The Gospel, for its part, points to Him whom the Father designates as “one who speaks with authority” - the anointed and chosen One, sent “for the life of the world.” When he entered the synagogue, people got surprised. They were in awe at the sight of one who “taught them as one with authority and not as the scribes.” The Scribes had superficial, shallow, and sallow authority. Coming as it does from human foundations, their authority was no more than skin deep. The way they spoke might sound schooled, but not solidly founded on stable moorings. Their authority was external, not coming from interior and higher level origins and sources. Their authority was human, not divine and the people who heard them knew it. They heard them, but they did not listen to them.

And here is where the important criterion bolts away and sprints away from flimsy foundations. And that criterion is that such authority can only come from outside the person. It can come only from Him who is above all women and men, on Him who is the foundation of the world and all that is in it – on God who speaks with ultimate authority and power that emanates from within Him: “If today you hear His voice, harden not your hearts.”

It might do us good to check up on what is the real meaning of the word authority. It comes from the Latin root word “augere” which is the root word of the English word “to augment,” “to add,” which is, therefore, related to the word “grow.” Authority is one who augments your stature, who makes you grow beyond your ken, beyond your ability, beyond your capacity. Authority is something shared, given, entrusted, and allotted by Someone to somebody else. Authority comes from Him who alone has the power to make us grow. He alone has the power to add years to our lives, to add stature to our basically wounded and sinful nature, who “have fallen short of the glory of God.”

Human authorities fall much shorter than all this. We get disappointed with them. We pinned our hopes in the past on so-called “saviors” only to find out they were just as corrupt or as inept like everybody else. We pinned our hopes for years on someone who put down a dictatorship, only to feel our jaws sag when she recently asked for apologies from someone else whom she helped topple down from his power base. Human authorities, after tasting how good a life it apparently is to hold so much power, prestige, and privilege, hem and haw when asked to step down. They plot and scheme their way through just to add years to their “public service.”

Jesus spoke with authority, and not like the way scribes did. He had an interior, deeper, and more stable power base. And that power base is no less than God, the Father, who is the ultimate source of all authority. We may be able to add years to our life, but it is God and God alone who can add life to our years.

It might be us humans who plant and sow the seeds, but it is only God who makes them grow. Only God can augment our stature. Only God can credibly stand behind our claims and pretensions to whatever titles and abilities we have. Monikers like “honorable” and “distinguished senators” and “distinguished congressmen” which all those in power love to lavish on themselves, are ultimately only skin deep. “Unless the Lord builds the house, in vain do their builders labor.”
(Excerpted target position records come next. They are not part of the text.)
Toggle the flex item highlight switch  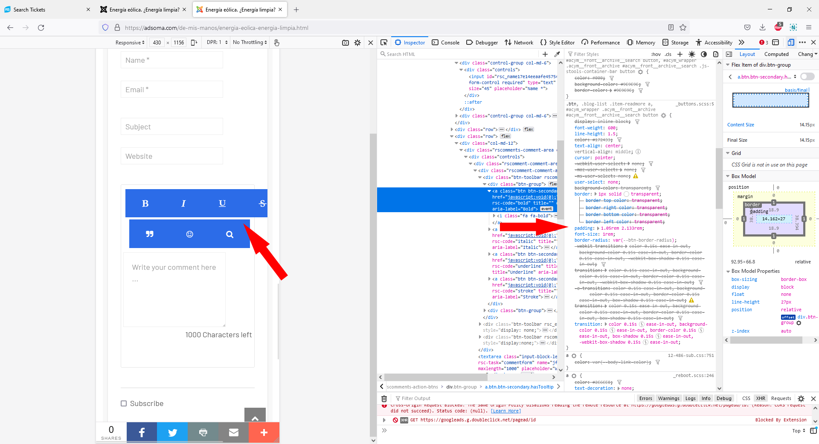click(807, 76)
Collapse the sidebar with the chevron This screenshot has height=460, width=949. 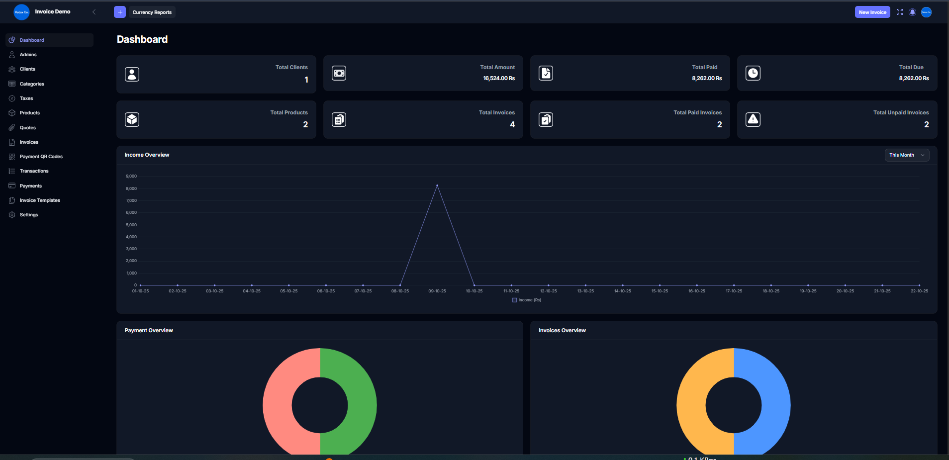pyautogui.click(x=94, y=11)
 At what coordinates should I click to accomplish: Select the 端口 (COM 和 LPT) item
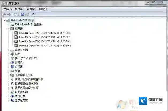(26, 58)
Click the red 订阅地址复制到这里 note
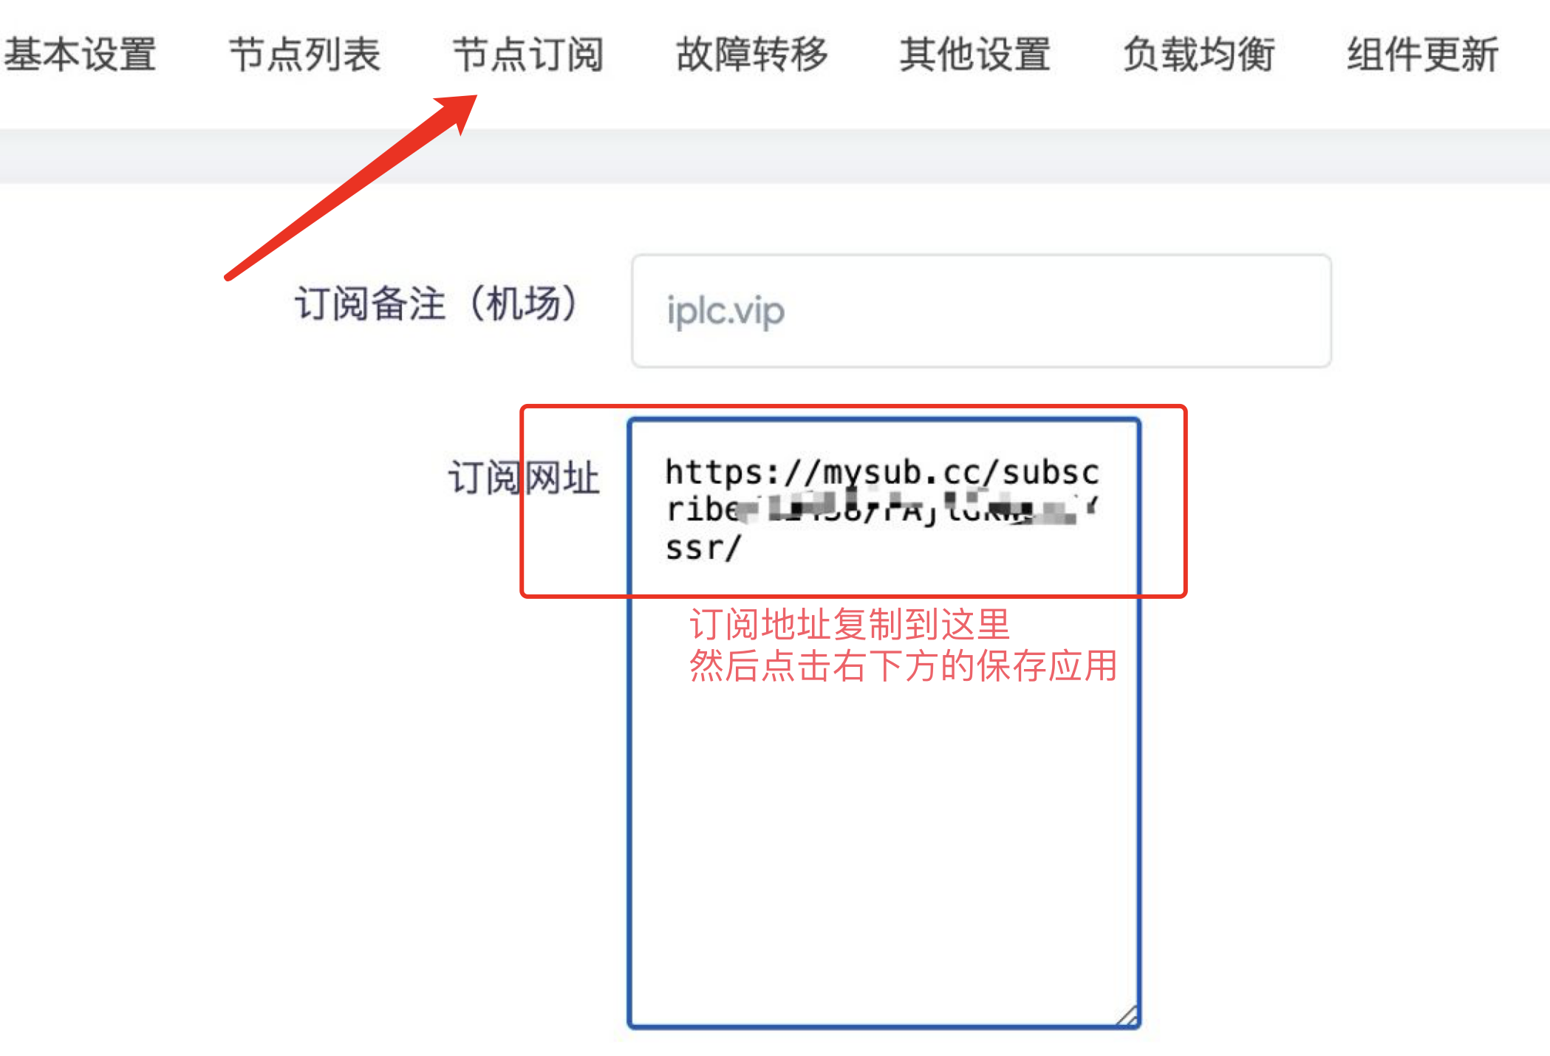This screenshot has height=1056, width=1550. point(850,625)
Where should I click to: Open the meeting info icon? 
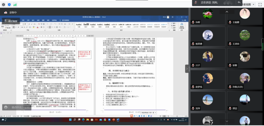(4, 5)
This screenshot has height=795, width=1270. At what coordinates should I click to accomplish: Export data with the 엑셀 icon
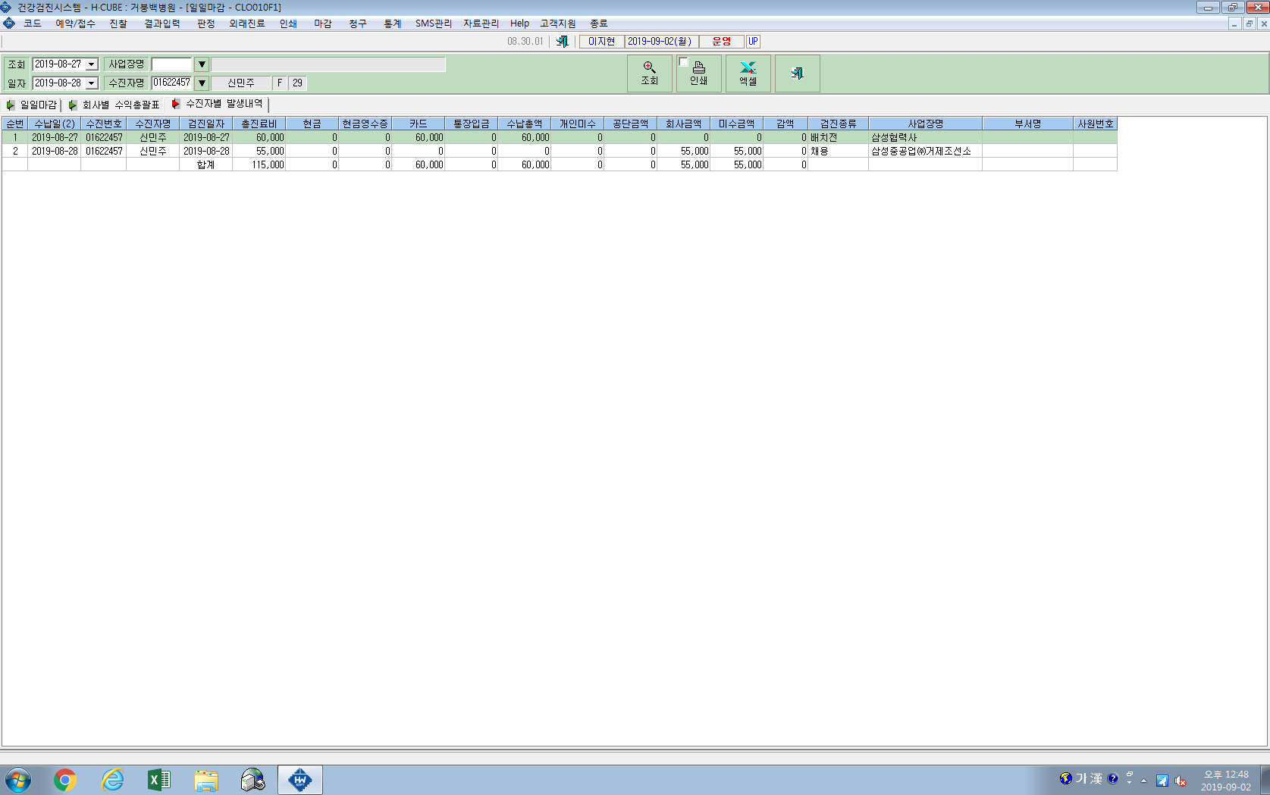pos(748,74)
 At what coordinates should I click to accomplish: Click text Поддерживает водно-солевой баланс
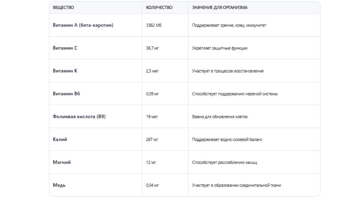coord(227,139)
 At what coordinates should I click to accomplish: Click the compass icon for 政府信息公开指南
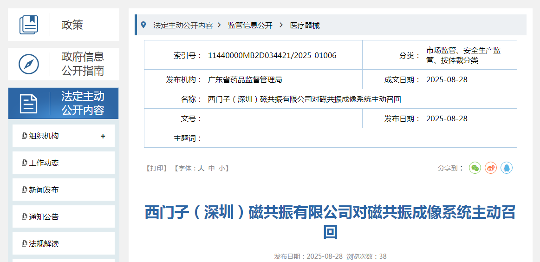[29, 64]
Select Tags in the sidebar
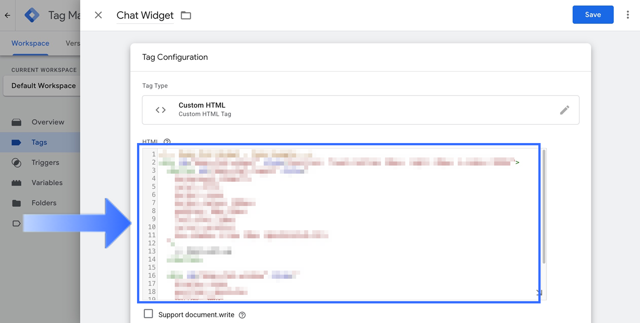640x323 pixels. pyautogui.click(x=39, y=142)

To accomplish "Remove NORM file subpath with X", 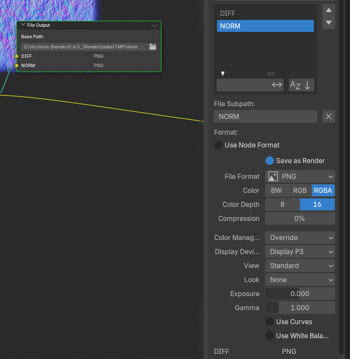I will coord(328,116).
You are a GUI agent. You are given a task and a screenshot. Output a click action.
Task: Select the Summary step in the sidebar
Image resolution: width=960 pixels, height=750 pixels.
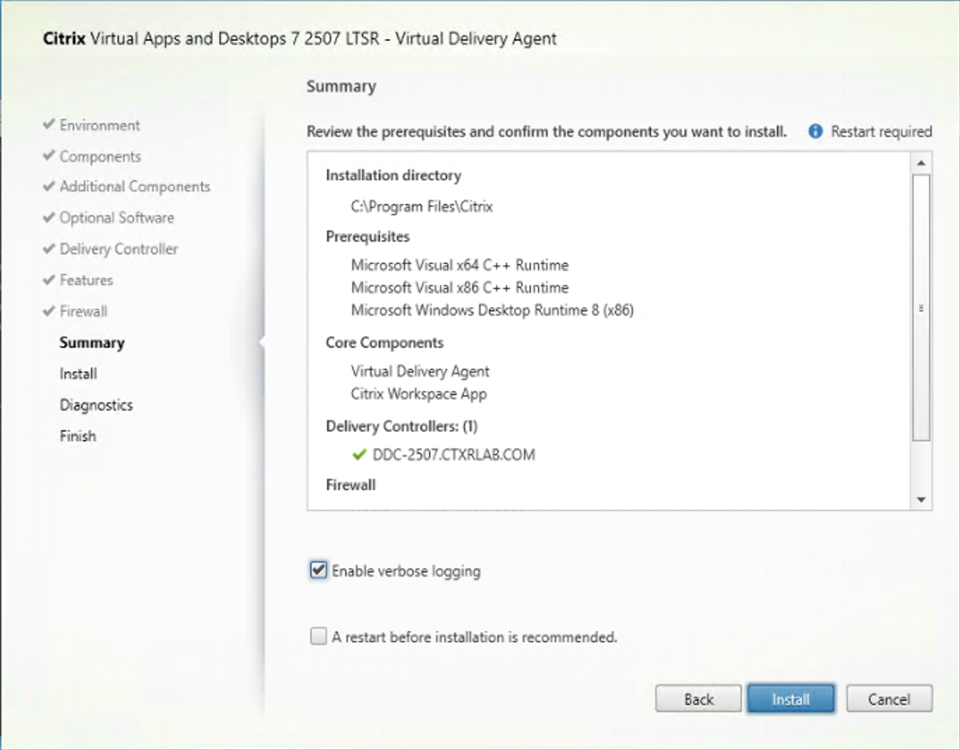tap(92, 342)
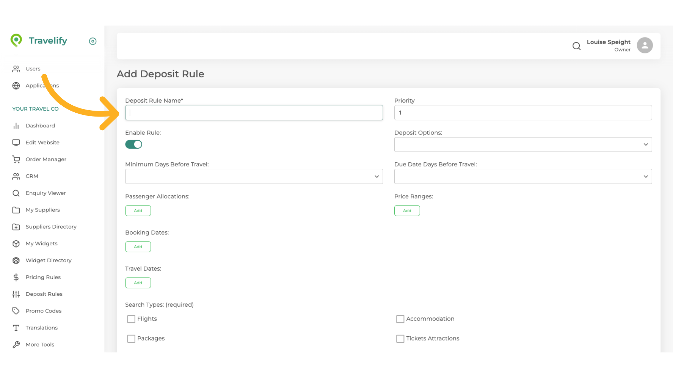This screenshot has width=673, height=378.
Task: Open the Dashboard menu item
Action: [x=40, y=126]
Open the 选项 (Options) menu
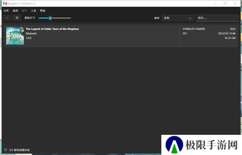The height and width of the screenshot is (155, 242). (x=15, y=11)
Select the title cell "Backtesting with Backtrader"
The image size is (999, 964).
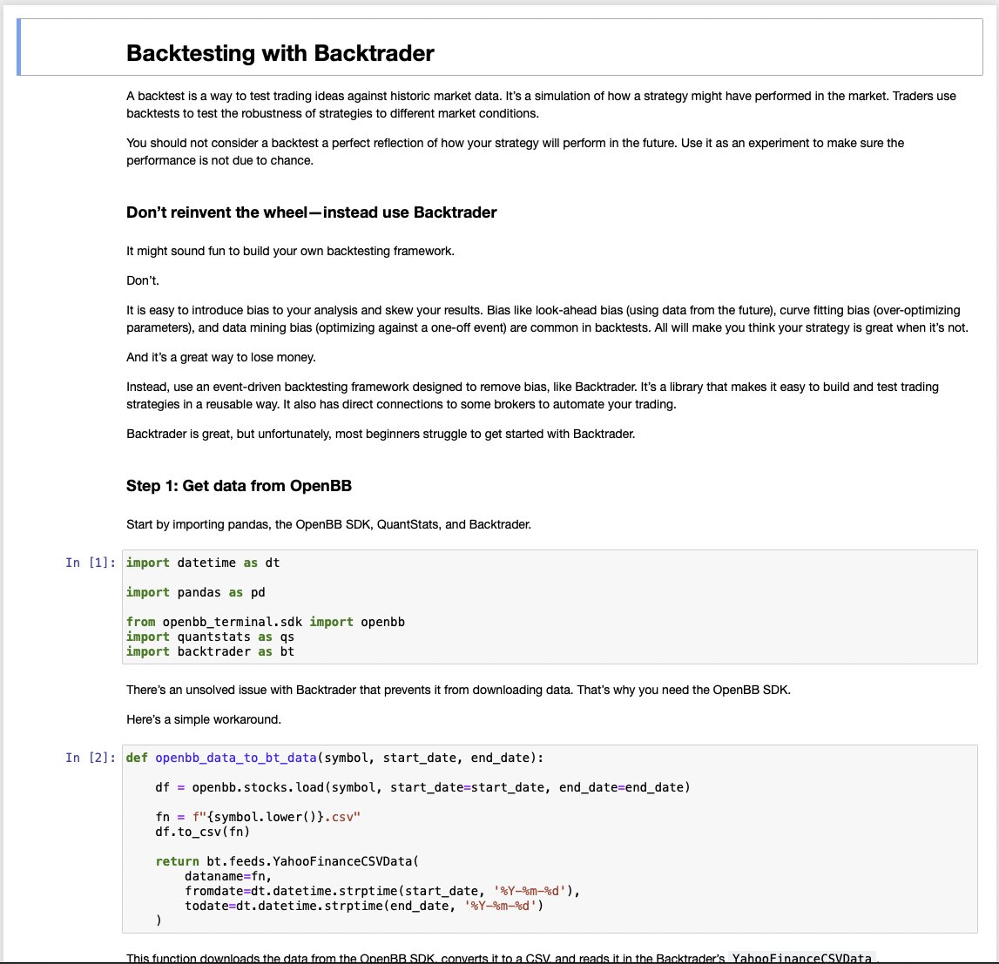click(279, 53)

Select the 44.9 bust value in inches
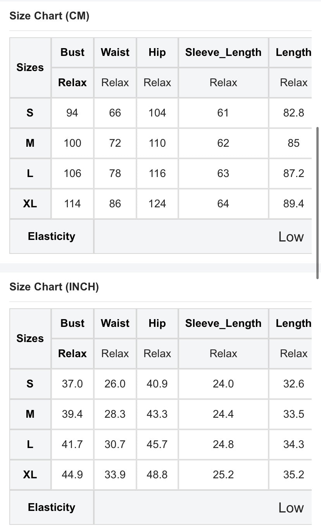pos(72,475)
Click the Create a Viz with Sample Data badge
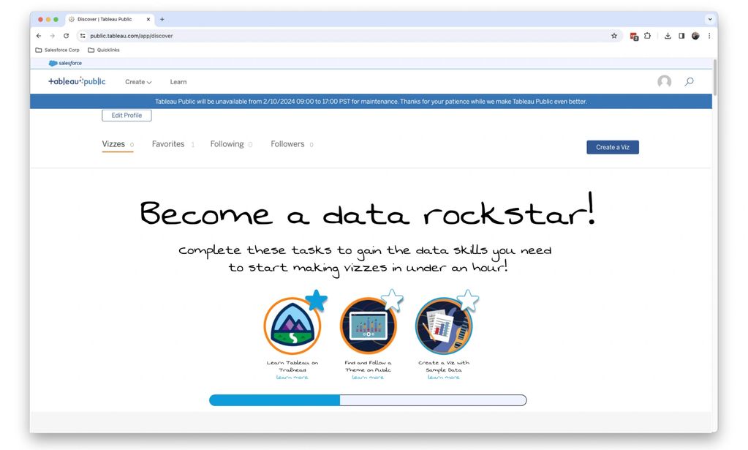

We are surrounded by usurpers and pretenders to the throne many days of our lives. Authority comes cheap. All you need is a few billions of pesos to clinch it (if one speaks of being President in the Philippines). But there are pretenders, and there are real authorities that need to be listened to. They are like Christ, who speaks as one with authority. They GROW and makes others grow. They are not just noisy people “full of sound and fury, signifying nothing,” who only do nothing more than crow and glow … and bark orders that everybody hears, but nobody listens to.

Comments

fr.peter said…
thank you for the homilies. every week po ba merong nilalabas na homily in tagalog? tnx po ulit. god bless
tajing said…
tnx fr. chito for the homily!
Unknown said…
thanks for your comments. i can't place both of you just right now, but yes, i am trying my best to come up with a tagalog version every week. FORZA!
Anonymous said…
thank you po father for this blogs.. its really helpful for us lalo na kapag di kami nakakapunta ng simbahan para magmisa. i've really appreciated the way you have the homily posted here in the internet to be read by other people. god bless.